Work instructions ::
Output only the lines from the start of the entries through the line holding "Blogs (14, 2303)". Each line must match the original exactly.

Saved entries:
※ ※ ※

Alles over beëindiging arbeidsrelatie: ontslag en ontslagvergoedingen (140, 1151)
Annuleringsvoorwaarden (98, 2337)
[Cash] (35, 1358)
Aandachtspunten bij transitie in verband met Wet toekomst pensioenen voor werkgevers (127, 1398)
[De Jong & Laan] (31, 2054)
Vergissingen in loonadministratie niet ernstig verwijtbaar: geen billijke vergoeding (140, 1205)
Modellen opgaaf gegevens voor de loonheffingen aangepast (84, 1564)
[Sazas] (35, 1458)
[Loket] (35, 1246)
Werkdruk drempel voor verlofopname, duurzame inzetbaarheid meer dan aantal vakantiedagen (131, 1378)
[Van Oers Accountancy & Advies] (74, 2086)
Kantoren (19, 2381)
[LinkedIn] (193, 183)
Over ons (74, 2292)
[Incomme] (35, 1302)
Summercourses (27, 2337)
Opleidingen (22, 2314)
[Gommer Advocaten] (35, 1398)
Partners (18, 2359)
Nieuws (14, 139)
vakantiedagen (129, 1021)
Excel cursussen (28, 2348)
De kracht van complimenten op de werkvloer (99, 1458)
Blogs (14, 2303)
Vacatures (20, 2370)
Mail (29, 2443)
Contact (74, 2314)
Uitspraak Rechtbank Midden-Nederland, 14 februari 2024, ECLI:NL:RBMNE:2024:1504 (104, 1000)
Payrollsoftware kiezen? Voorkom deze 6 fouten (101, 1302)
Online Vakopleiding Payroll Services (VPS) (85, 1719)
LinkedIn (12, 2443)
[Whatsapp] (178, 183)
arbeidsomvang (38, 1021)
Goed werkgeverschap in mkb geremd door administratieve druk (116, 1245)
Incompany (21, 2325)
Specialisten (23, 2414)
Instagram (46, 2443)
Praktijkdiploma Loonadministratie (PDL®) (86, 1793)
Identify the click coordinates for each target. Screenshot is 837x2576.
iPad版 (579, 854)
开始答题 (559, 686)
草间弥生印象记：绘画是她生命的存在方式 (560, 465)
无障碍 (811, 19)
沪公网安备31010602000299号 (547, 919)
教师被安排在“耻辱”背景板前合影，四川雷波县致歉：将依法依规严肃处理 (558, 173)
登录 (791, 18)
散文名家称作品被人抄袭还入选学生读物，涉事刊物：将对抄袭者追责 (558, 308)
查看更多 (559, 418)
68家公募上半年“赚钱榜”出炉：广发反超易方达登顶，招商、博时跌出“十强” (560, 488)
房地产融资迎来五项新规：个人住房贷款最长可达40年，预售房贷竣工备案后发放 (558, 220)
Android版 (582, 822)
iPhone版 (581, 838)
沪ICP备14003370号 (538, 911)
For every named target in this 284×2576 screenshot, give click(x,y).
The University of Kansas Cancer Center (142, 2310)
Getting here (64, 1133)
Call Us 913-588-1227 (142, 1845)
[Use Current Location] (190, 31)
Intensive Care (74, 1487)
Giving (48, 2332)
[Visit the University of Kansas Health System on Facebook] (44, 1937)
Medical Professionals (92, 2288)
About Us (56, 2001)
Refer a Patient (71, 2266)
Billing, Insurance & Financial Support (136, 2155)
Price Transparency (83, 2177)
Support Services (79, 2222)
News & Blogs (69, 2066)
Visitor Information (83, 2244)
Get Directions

※ ※ ※

Response to the task ::
Alles over beëindiging arbeidsrelatie: ontslag en ontslagvergoedingen (140, 1151)
Annuleringsvoorwaarden (98, 2337)
[Cash] (35, 1358)
Aandachtspunten bij transitie in verband met Wet toekomst pensioenen voor werkgevers (127, 1398)
[De Jong & Laan] (31, 2054)
Vergissingen in loonadministratie niet ernstig verwijtbaar: geen billijke vergoeding (140, 1205)
Modellen opgaaf gegevens voor de loonheffingen aangepast (84, 1564)
[Sazas] (35, 1458)
[Loket] (35, 1246)
Werkdruk drempel voor verlofopname, duurzame inzetbaarheid meer dan aantal vakantiedagen (131, 1378)
[Van Oers Accountancy & Advies] (74, 2086)
Kantoren (19, 2381)
[LinkedIn] (193, 183)
Over ons (74, 2292)
[Incomme] (35, 1302)
Summercourses (27, 2337)
Opleidingen (22, 2314)
[Gommer Advocaten] (35, 1398)
Partners (18, 2359)
Nieuws (14, 139)
vakantiedagen (129, 1021)
Excel cursussen (28, 2348)
De kracht van complimenten op de werkvloer (99, 1458)
Blogs (14, 2303)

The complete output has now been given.